Der Bau zu Schwabel
Schwabylon – eine Münchner Geschichte
Jüngst wurde der Nachtclub Yellow Submarine in München abgerissen. Damit verschwanden die letzten Überreste der sagenumwobenen Freizeitstadt «Schwabylon» des Schweizer Architekten Justus Dahinden. Eine Geschichte von grossen Ambitionen und ebenso grossem Scheitern.
Text: Julia Höck
erschienen in: archithese 2.2013, Age of Cool, S. 78-81
Wer erinnert sich nicht gerne an die legendären Zeiten in München, als Schwabing die Hochburg der kreativen Köpfe und Freidenker war und sein Nachtleben über die Grenzen Deutschlands hinaus bekannt. «Dabei sein, in sein, drin sein», hiess es immerzu.
Dabei sein wollte auch Otto Schnitzenbaumer, ein Augsburger Landmaschinengrosshändler und Immobilieninvestor. Er wollte mitmischen im bunten Treiben Schwabings der anfänglichen Siebzigerjahre, dem München der Nachkriegszeit einen weiteren Farbtupfer und Schwabing eine neue Attraktion geben. Er entwickelte die Idee, der Stadt ein nie zuvor gesehenes Vergnügungs-, Sport- und Einkaufsparadies zu bauen: «Die Wunderwelt der Freizeitstadt soll eine permanente Entdeckung bleiben. Sie heisst Schwabylon.»1
Das Schwabylon sollte Otto Schnitzenbaumer in den Konsum-Pop-Olymp Münchens erheben und ihn zu Schwabings grösstem Entertainer machen,2 «nur auf einem solideren Fundament als die Brüder Samy». Das schillernde Geschwisterpaar stand als Betreiber hinter der Bar Drugstore und dem Einkaufszentrum Citta 2000 in der Leopoldstrasse – Institutionen, an die sich die Stadt noch heute erinnert.
Während die Citta 2000 von der Münchner Freiheit – als Zentrum des Schwabinger Lebens – stadteinwärts lag, fand Schnitzenbaumer für seine Vision einen Kilometer stadtauswärts einen Bauplatz an der Leopoldstrasse. Auf einem Areal von etwa 40'000 Quadratmetern konnte er seine Freizeitstadt für München verwirklichen.
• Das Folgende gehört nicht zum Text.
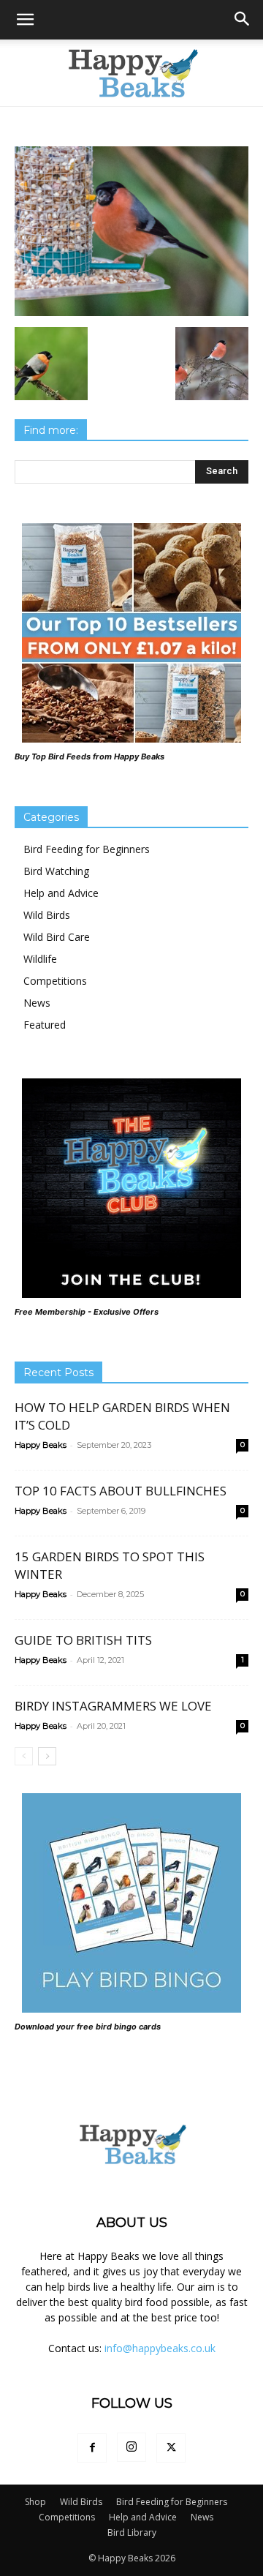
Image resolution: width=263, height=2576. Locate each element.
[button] (24, 20)
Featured (44, 1025)
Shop (35, 2502)
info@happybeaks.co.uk (160, 2348)
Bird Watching (56, 871)
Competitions (55, 981)
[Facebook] (92, 2448)
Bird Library (131, 2532)
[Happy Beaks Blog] (131, 73)
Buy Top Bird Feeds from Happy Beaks (89, 756)
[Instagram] (131, 2447)
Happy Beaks (40, 1445)
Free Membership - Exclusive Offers (87, 1312)
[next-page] (47, 1756)
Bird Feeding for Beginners (86, 849)
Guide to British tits (83, 1639)
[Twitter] (171, 2448)
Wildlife (40, 959)
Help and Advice (61, 893)
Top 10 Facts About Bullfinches (120, 1490)
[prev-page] (24, 1756)
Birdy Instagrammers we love (113, 1705)
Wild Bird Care (56, 937)
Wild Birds (46, 915)
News (36, 1003)
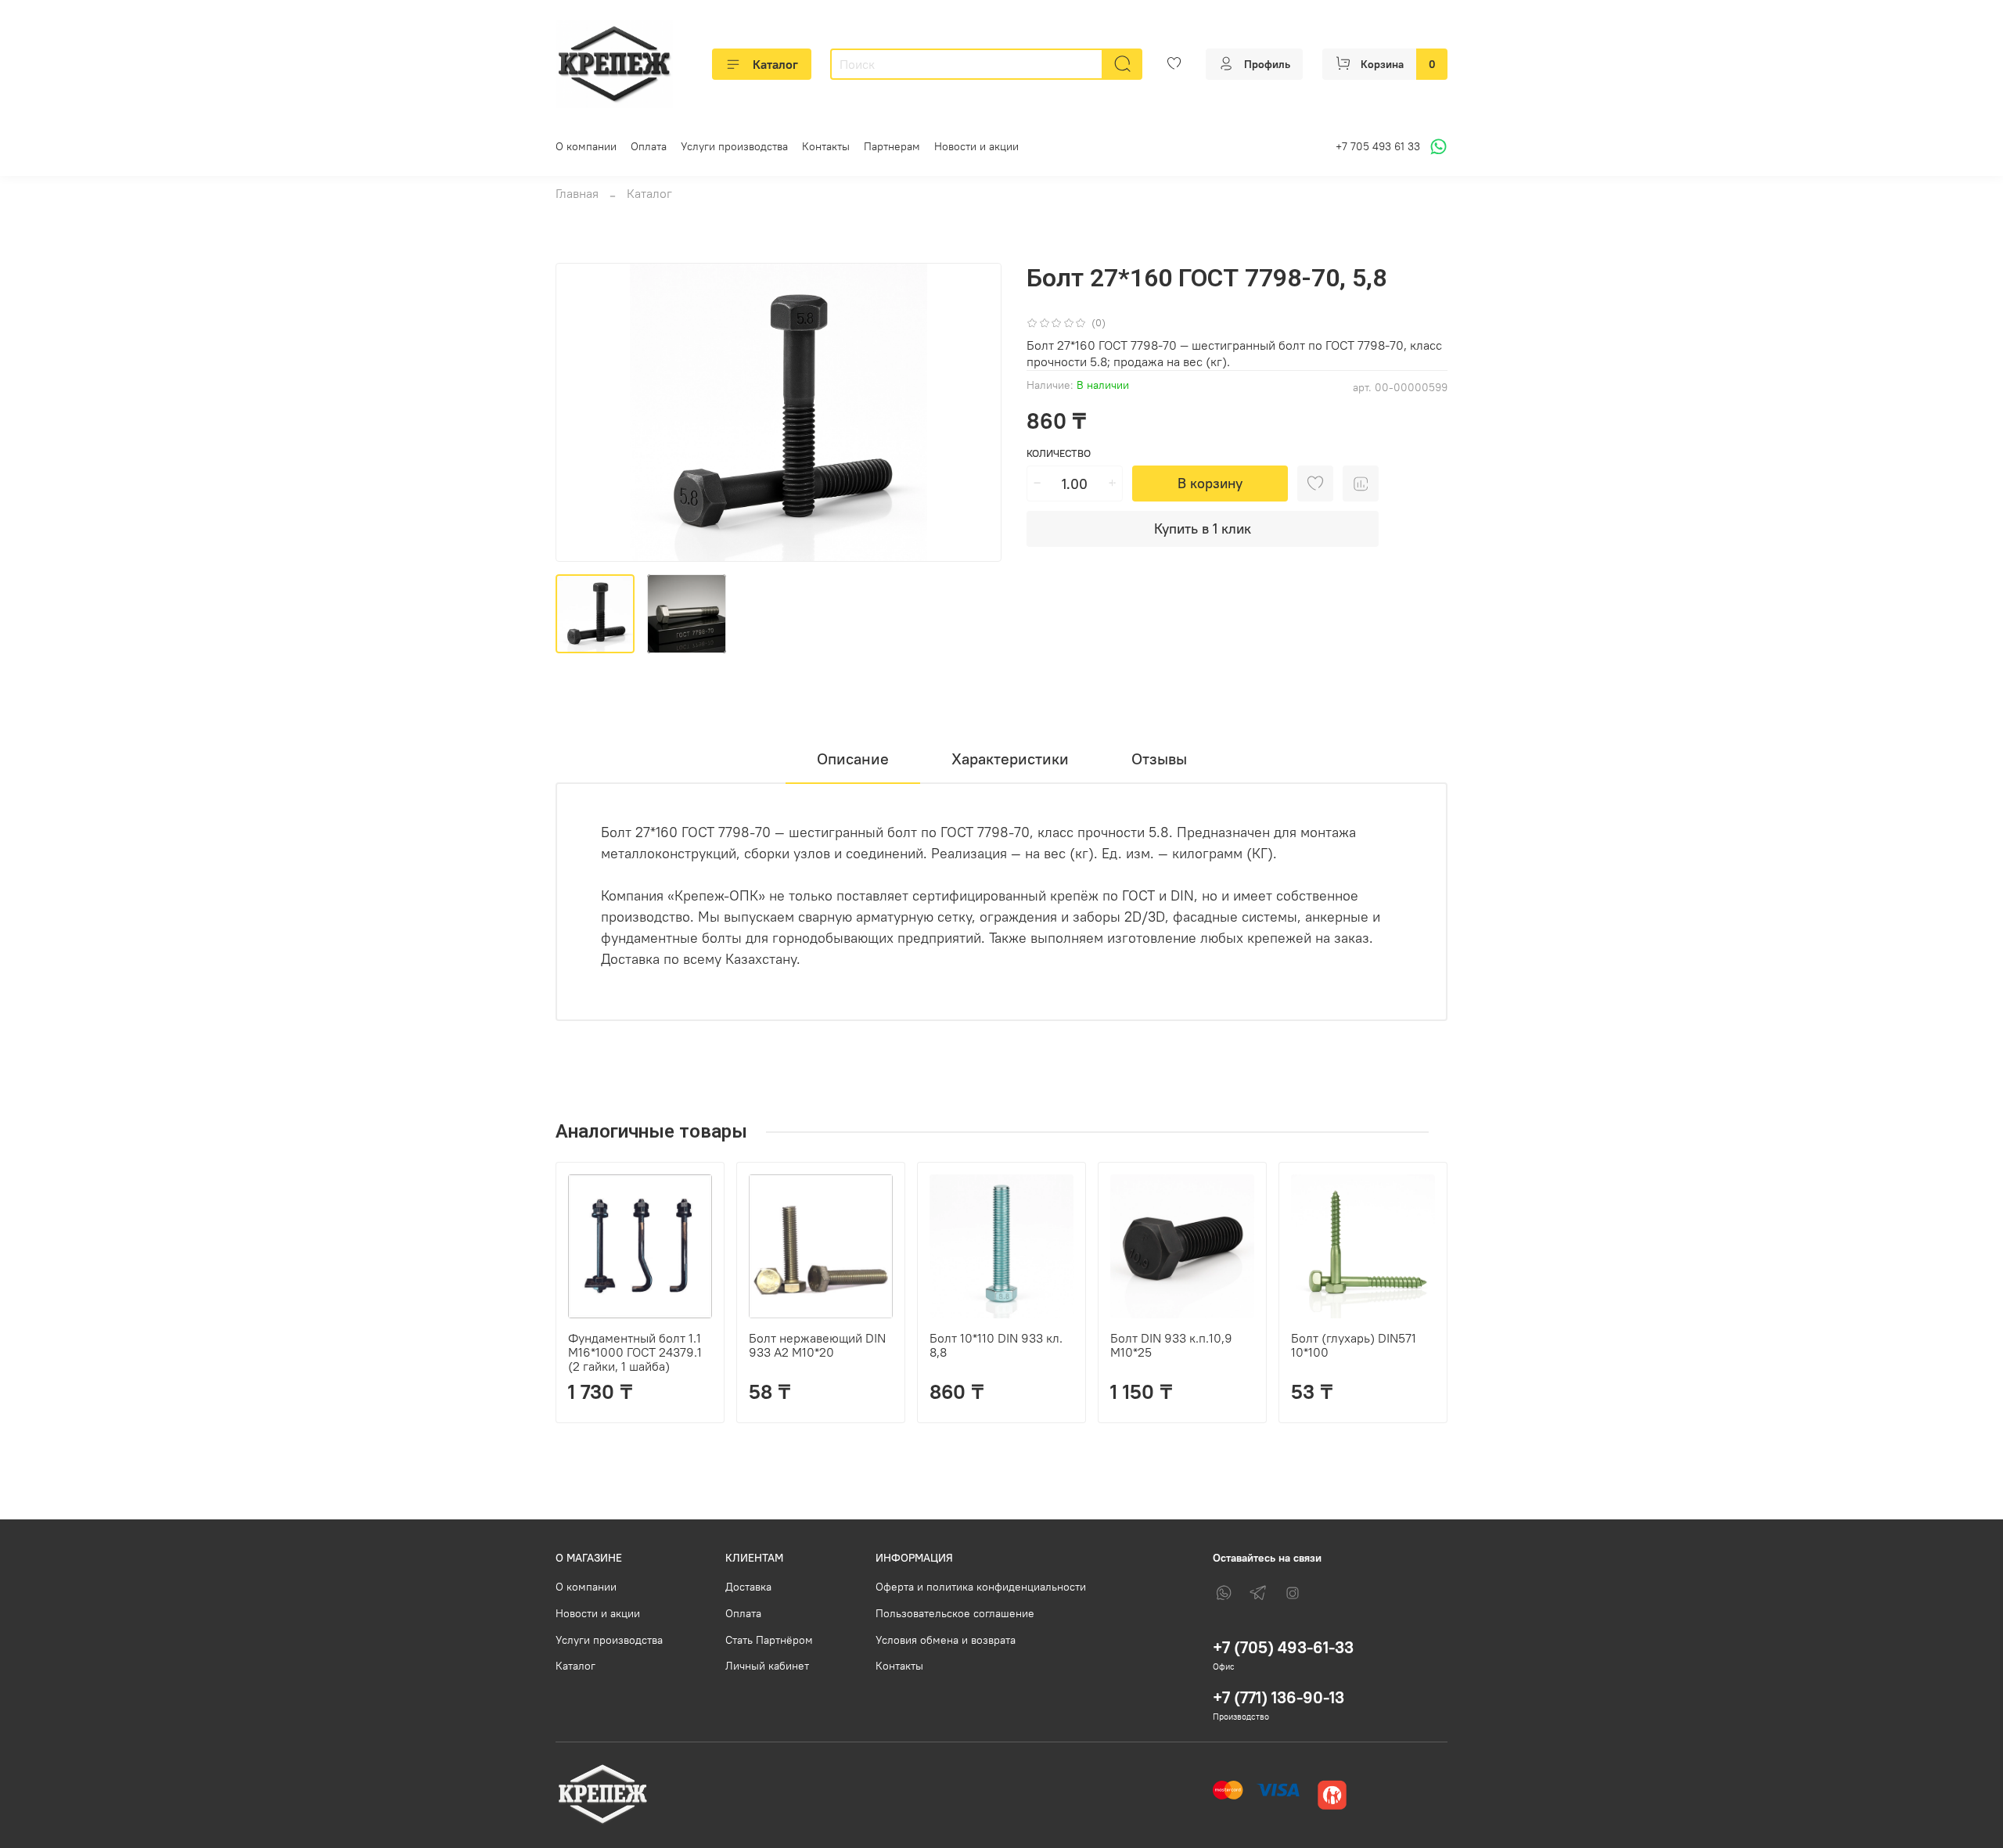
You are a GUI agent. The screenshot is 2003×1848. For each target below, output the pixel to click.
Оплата (649, 146)
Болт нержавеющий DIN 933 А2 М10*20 (817, 1345)
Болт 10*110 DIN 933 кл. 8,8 (996, 1345)
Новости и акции (976, 146)
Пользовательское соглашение (955, 1613)
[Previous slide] (580, 412)
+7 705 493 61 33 (1378, 146)
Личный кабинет (767, 1666)
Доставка (748, 1587)
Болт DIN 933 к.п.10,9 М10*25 (1171, 1345)
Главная (577, 193)
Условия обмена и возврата (946, 1640)
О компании (586, 146)
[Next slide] (976, 412)
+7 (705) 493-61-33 (1283, 1647)
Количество (1059, 453)
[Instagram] (1293, 1593)
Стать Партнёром (769, 1640)
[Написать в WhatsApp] (1436, 147)
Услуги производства (734, 146)
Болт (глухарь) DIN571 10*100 (1353, 1345)
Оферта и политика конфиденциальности (981, 1587)
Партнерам (892, 146)
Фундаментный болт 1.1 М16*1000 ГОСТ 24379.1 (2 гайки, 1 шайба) (635, 1352)
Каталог (775, 64)
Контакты (826, 146)
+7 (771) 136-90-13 (1278, 1697)
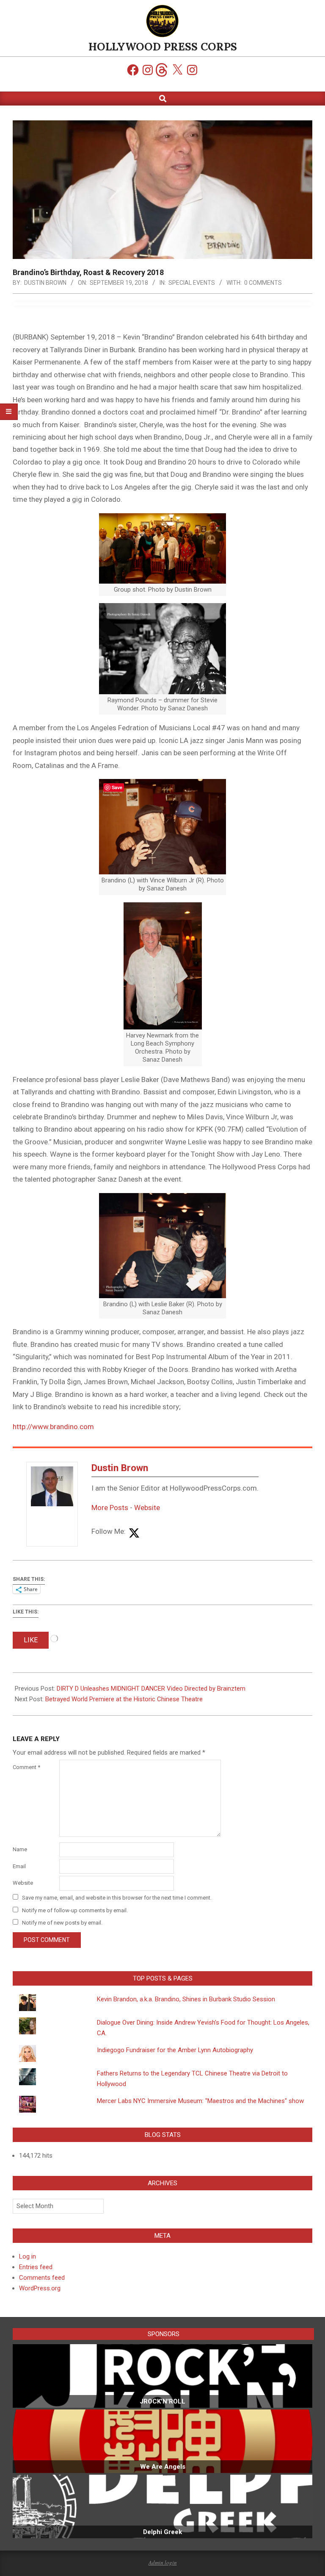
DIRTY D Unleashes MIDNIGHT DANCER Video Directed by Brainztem (151, 1688)
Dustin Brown (119, 1468)
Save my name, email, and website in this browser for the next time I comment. (117, 1897)
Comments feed (42, 2277)
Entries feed (35, 2267)
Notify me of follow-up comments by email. (75, 1910)
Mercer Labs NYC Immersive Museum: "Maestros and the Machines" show (200, 2101)
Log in (27, 2256)
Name (20, 1849)
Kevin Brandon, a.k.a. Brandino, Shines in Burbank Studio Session (186, 1999)
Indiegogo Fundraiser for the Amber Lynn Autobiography (175, 2050)
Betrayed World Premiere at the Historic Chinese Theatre (124, 1699)
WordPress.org (40, 2288)
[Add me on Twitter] (134, 1533)
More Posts (109, 1507)
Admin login (163, 2562)
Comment (26, 1767)
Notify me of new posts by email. (62, 1922)
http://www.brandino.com (53, 1426)
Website (147, 1507)
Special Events (191, 282)
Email (19, 1866)
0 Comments (263, 282)
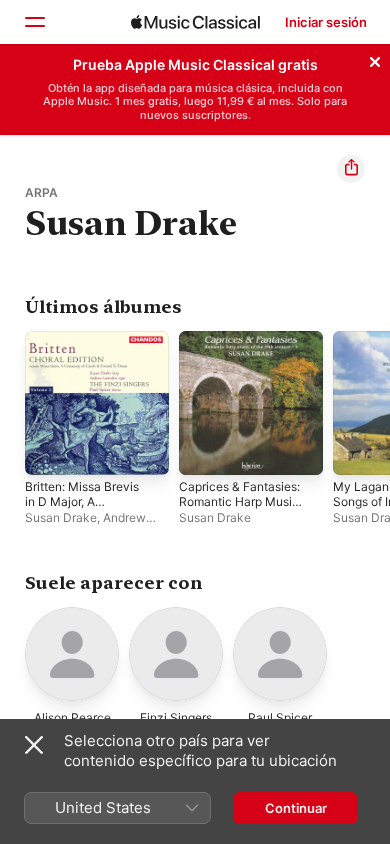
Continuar (296, 808)
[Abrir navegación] (34, 22)
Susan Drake (61, 517)
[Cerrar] (375, 59)
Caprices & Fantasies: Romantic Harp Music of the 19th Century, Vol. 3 (239, 509)
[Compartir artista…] (351, 169)
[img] (195, 22)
Neben dem eigentlichen Schwabylon umfasste Schnitzenbaumers Planung ein Bürohaus, Apartmenthäuser in Systembauweise mit mehr als zweitausend Wohneinheiten sowie ein Luxushotel. Für seine Hotelpläne erwarb der Bauherr eine benachbarte Rezessionsruine – drei quer zur Leopoldstrasse stehende Hochhausscheiben eines zuvor geplanten «Bürotels» – und revitalisierte sie als erster deutscher Franchisenehmer für die amerikanische Hotelkette Holiday Inn. Es sollte eine kleine «Stadt in der Stadt» entstehen.
Die Finanzierung des rund 180-Millionen-DM-Projektes wurde schon von Beginn an von der Presse kritisch begleitet3 und stand später mit im Zentrum des «Helaba-Skandals». Doch von Wilhelm Hankel, dem damaligen Präsidenten der Hessischen Landesbank, wurde Schnitzenbaumer als «der sympathischste aller Baulöwen» und als «wirklich gute[r] Unternehmer»4 bezeichnet. Mit dem soliden Gütesiegel der Hessenbank ausgezeichnet, konnten Anleger für die Finanzierung des Schwabylon-Projekts (Fond 2001) gewonnen werden. Ernste Zweifel an der Solidität der Finanzierung gingen im Optimismus der nahenden Olympischen Spiele trotz Warnungen unter.
Ein Platz an der Sonne
München wollte ein Jahr vor den Olympischen Spielen 1972 zeigen, dass es mit anderen Metropolen der Welt mithalten kann. «Das erste Holiday Inn-Hotel in der Bundesrepublik bietet einen Komfort, der bei uns noch zur Seltenheit gehört. Amerikanische Perfektion glücklich verbunden mit Münchner Gemütlichkeit.»5 Dieses Hotel sollte Schnitzenbaumers Einkaufs- und Freizeitzentrum Schwabylon das Sahnehäubchen aufsetzen und der Stadt «eine Tafelrunde für Weltbürger»6 geben. Es war schlicht cool, die damals grösste amerikanische Hotelbetriebsgesellschaft in der Stadt zu haben, dessen Hotelhalle mit 75 Metern die längste Europas war. Man erträumte sich «einen Tummelplatz für die High Society, mit einem Hauch von James-Bond-Romantik».7
Auch die Inspiration für sein Einkaufsparadies Schwabylon holte sich Schnitzenbaumer aus dem Ausland und «kochte dann seine eigene Suppe daraus».8 Die wichtigste Erkenntnis für ihn war dabei: Ein solches Einkaufszentrum musste wetterunabhängig sein und folglich alles unter einem Dach seinen Platz finden.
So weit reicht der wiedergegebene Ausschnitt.